The restrictions set forth in Section 4(e)(ii) and (4)(e)(iii) apply to customers, suppliers or other persons with whom the Protected Parties engaged in business and with whom Executive had a relationship or solicited business during the last twelve (12) months of Executive’s employment with Atkore, or to the knowledge of the Executive planned or proposed to engage in business, and apply even in those circumstances in which Executive was responsible for initiating or developing the business relationship for Atkore with such customer, supplier or other person.

(f) Executive promises, warrants and represents that in the event Executive’s employment ends, whether at the direction of Executive or Atkore (for whatever reason), Executive will return to Atkore on Executive’s last day of employment, all of Atkore’s property including, but not limited to, Confidential Information, all sales aids, computer data, laptops, motor vehicles, computers, customer lists or information, access databases, customer contact information, reports, price lists, cell phones, PDAs, computers, pagers, electronic devices, equipment, supplies, access cards, keys, or other materials received from Atkore, or from any of its customers, agents, or suppliers.

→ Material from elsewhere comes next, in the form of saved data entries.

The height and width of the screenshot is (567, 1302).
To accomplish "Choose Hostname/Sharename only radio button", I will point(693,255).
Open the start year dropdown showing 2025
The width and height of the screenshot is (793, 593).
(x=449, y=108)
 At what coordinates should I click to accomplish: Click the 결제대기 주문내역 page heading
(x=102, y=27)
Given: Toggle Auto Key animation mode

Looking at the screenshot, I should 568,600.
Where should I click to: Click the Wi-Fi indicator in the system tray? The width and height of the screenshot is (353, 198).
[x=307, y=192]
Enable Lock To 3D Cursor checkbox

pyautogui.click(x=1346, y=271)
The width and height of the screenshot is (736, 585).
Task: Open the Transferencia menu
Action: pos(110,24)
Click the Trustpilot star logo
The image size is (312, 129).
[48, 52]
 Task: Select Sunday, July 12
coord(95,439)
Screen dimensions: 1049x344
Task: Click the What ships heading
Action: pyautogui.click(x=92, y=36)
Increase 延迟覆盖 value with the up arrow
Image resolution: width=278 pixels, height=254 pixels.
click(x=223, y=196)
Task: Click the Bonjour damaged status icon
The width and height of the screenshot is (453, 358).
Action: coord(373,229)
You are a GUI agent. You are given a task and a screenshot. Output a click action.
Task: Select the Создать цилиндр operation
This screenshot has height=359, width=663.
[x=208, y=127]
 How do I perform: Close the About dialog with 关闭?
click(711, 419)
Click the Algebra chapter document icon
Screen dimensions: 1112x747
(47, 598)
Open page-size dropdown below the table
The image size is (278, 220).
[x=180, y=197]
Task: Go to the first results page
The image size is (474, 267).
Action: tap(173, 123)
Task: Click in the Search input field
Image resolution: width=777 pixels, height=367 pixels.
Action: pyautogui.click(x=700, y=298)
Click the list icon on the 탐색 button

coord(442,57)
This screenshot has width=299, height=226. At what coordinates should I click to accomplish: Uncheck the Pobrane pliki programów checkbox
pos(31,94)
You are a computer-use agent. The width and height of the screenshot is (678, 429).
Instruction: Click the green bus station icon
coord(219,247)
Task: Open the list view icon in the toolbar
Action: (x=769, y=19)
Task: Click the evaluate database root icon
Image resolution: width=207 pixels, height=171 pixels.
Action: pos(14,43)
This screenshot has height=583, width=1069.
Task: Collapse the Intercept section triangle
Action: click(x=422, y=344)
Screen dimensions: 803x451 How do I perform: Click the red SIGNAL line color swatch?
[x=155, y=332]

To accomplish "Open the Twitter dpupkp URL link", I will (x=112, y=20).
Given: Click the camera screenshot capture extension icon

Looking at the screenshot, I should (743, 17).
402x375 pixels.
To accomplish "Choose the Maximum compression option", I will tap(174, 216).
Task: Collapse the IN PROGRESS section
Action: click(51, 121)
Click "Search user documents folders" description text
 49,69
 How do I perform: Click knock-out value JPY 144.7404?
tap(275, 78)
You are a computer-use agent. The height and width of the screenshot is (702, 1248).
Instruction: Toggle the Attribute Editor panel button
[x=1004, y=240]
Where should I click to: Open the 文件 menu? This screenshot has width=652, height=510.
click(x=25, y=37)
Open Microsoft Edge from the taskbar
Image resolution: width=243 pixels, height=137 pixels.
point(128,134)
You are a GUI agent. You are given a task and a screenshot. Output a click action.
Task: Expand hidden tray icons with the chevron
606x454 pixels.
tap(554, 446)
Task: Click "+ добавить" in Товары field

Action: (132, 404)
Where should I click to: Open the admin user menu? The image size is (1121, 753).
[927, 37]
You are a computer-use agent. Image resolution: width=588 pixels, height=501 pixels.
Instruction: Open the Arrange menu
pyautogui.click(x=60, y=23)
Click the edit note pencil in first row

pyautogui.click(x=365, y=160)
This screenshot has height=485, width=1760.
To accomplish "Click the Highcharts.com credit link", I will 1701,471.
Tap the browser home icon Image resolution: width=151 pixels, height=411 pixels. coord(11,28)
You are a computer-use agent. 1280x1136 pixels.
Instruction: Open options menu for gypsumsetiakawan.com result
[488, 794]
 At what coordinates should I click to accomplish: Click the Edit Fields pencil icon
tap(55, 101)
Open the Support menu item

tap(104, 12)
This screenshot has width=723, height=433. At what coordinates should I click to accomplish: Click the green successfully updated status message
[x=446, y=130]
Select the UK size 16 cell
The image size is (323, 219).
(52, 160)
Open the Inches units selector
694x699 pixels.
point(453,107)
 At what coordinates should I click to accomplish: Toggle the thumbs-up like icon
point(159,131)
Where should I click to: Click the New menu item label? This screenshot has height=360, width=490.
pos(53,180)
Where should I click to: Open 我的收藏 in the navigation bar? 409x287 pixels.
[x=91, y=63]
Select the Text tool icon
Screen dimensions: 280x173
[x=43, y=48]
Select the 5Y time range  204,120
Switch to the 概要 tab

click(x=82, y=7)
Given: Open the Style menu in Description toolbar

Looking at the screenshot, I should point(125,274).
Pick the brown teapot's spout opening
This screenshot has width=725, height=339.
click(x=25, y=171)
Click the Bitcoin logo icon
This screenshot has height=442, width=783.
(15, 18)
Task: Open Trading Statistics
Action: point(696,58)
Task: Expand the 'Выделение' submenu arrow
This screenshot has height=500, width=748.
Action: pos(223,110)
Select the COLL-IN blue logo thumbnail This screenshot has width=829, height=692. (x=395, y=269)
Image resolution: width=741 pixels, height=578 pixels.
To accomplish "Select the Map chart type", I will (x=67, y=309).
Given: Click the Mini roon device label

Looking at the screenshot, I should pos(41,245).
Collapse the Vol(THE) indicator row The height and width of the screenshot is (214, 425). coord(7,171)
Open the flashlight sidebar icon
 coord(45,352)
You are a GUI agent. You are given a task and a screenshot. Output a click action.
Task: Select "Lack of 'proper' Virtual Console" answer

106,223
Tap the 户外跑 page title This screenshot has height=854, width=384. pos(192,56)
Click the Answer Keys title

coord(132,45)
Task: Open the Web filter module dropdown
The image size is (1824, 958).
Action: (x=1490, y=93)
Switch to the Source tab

(g) Executive acknowledges that any violation by Executive of the provisions of Sections 4(b), (c), (d) (e) or (f) would cause serious and irreparable damage to the Protected Parties. Executive further acknowledges that it might not be possible to measure such damage in money. Accordingly, the Executive agrees that, in the event of a breach or threatened breach by the Executive of the provisions of Sections 4(b), (c), (d) or (e), the Protected Parties may seek, in addition to any other rights or remedies, including money damages for specific performance, an injunction or restraining order, without the need to post any bond or other security, prohibiting the Executive from doing or continuing to do any acts constituting such breach or threatened breach.

(h) Atkore and Executive have attempted to limit the restrictive covenants in Sections 4(b), (c), (d) (e) and (f) as reasonably necessary to the extent permitted by law. In the event a court of competent jurisdiction determines the restrictions contained in this Sections 4(b), (c), (d) or (e) are unreasonable in geographic scope, duration, or activity prohibited, then the parties agree that the court shall amend such provision, but only so much as shall be necessary for the restrictions to be enforceable.

(i) As noted above, Executive shall not solicit certain of Atkore’s customers or prospective customers. In the event of any such solicitation, Executive agrees to notify Atkore of such solicitation and contact within one (1) business day of any such solicitation.

(j) Executive’s agreements in Sections 4(b), (c), (d), or (e) shall be extended for the period of time which Executive violates one or more of these agreements and/or during any period during which Atkore appeals from an order refusing to enforce any of these agreements or covenants. The tolling or extension period shall not exceed twelve (12) months under any circumstances.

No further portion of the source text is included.